In a study in the American Journal of Clinical Nutrition of overweight and obese women who were habitual consumers of diet drinks, half switched to water with their main meal, while the other half continued with diet beverages. After 24 weeks, the water group lost three extra pounds, on average. It’s not known if the results would persist over the longer term or with dieters not enrolled in a structured program, as these participants were. Previous studies on diet beverages for weight control have had inconsistent results.
In a study in Obesity, obese people were instructed to drink two cups of water 30 minutes before meals or told to just imagine their stomachs being full. All were counseled on general weight control practices. After 12 weeks, the water group lost 3 pounds more than the control group (more than 5 pounds in total), with the greatest weight loss (nearly 10 pounds) in those who reported water preloading before every main meal. Longer studies are needed to see “whether the short-term benefit of water preloading is maintained,” the paper concluded.
In a study in Obesity of overweight or obese people, half consumed portion-controlled frozen entrees for lunch and dinner over 12 weeks; the other half ate a self-selected reduced-calorie diet (control group).
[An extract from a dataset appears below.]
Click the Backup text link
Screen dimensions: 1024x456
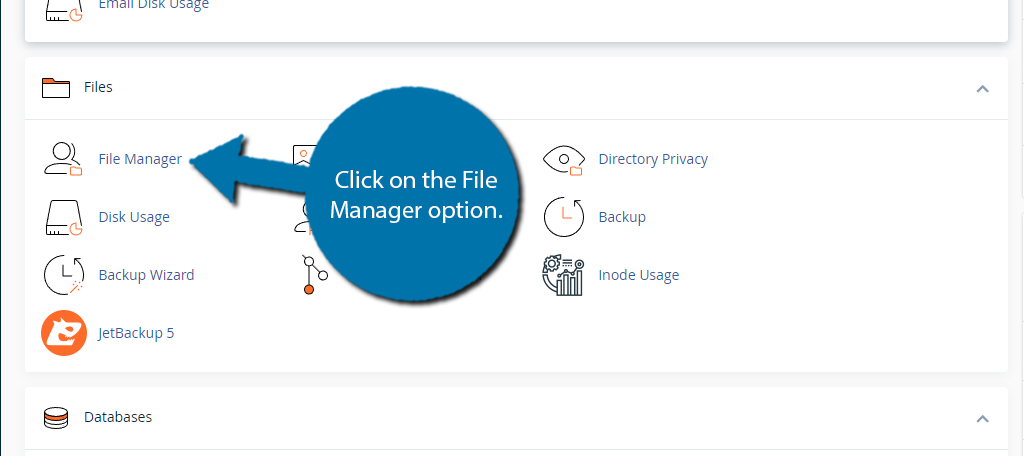[x=622, y=217]
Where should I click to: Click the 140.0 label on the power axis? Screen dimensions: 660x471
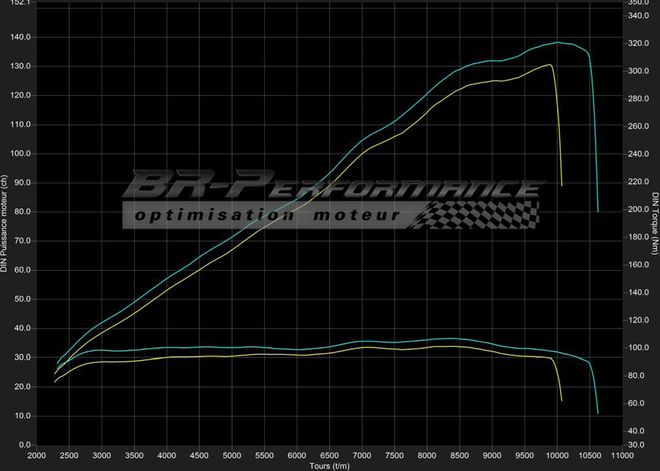point(21,37)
Those eating the portion-controlled meals lost more weight—with 74 percent of the intervention group losing at least 5 percent of initial weight, compared to 53 percent of the control group. Structured meals take the decision-making out of dieting and teach dieters about appropriate portion sizes. Look for products that are nutritionally balanced and low in sodium (many are not).
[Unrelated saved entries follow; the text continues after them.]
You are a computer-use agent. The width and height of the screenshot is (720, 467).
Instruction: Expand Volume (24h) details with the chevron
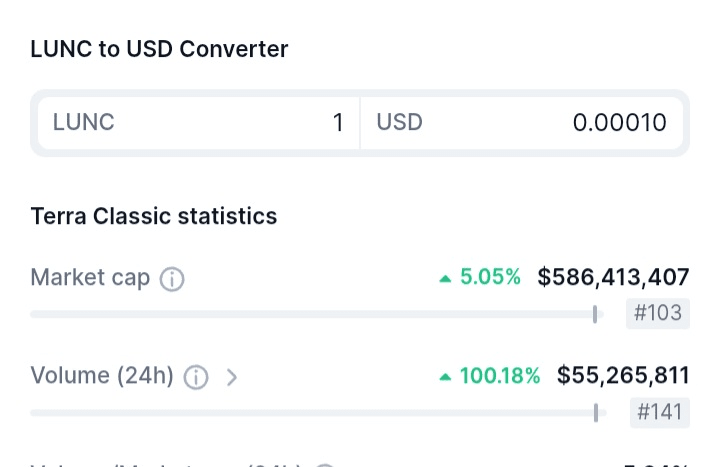click(x=232, y=377)
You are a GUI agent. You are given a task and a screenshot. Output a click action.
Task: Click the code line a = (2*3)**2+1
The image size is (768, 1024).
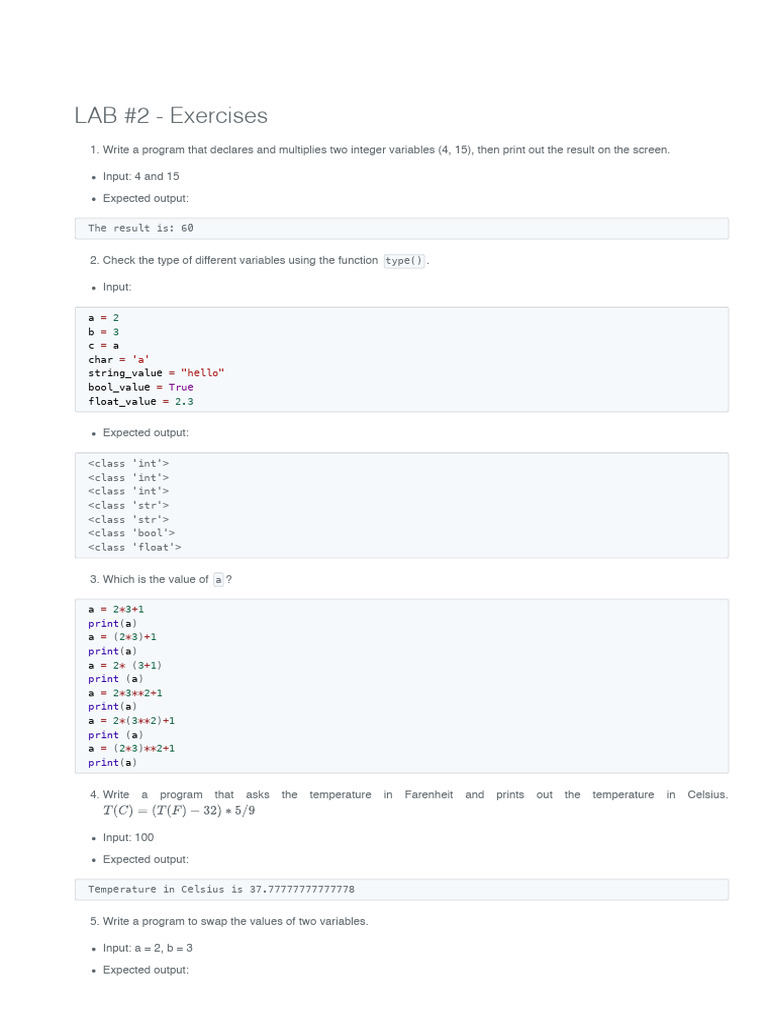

In a study in the Journal of the American Heart Association, overweight or obese women in a structured weight-loss program were assigned to one of three diets: lower-fat/higher-carb; higher-fat/lower-carb; or walnut-rich higher-fat/lower-carb. The walnut group ate 1½ ounces of walnuts a day. After six months, all groups lost about 15 pounds. But the walnut group had the most favorable changes in blood cholesterol, including a small rise in HDL (“good”) cholesterol. Walnuts supply a significant amount of alpha-linolenic acid, a potentially heart-healthy omega-3 fat.
In a study in Food Quality and Preferences, participants who wore headphones playing loud background noise ate more pretzels than those who listened to quiet noise, which allowed them to hear themselves chew. “Consumers who are distracted, or who are in the presence of environmental cues that mask intrinsic food sound, may inadvertently suppress an important consumption monitoring cue,” the researchers concluded.
They may prompt overeating, especially if you’re already feeling stressed. In a study in Environment and Behavior, participants were assigned to a quiet, distraction-free kitchen or to a disorganized, chaotic kitchen, where they were asked to write about a time when they felt either very in control or out of control. Afterwards, those in the chaotic room who had been “primed” to be in a more “out-of-control” mindset by the writing task ate more cookies than those in the same room who were primed to feel in control, and more than those in the quiet kitchen.
In a study in Pediatrics, researchers evaluated the nutritional qualities of the foods and beverages endorsed by popular recording artists in ads and at their concerts. Of 26 foods, 81 percent were high in calories and “nutrient poor.” None were fruits, vegetables, or whole grains. Of 69 nonalcoholic beverages, 71 percent were full of sugar. “Exposure to food marketing promotes excess consumption, increased purchase requests, and higher preference for the product among children and adults,” the researchers noted—and celebrity endorsements are particularly influential.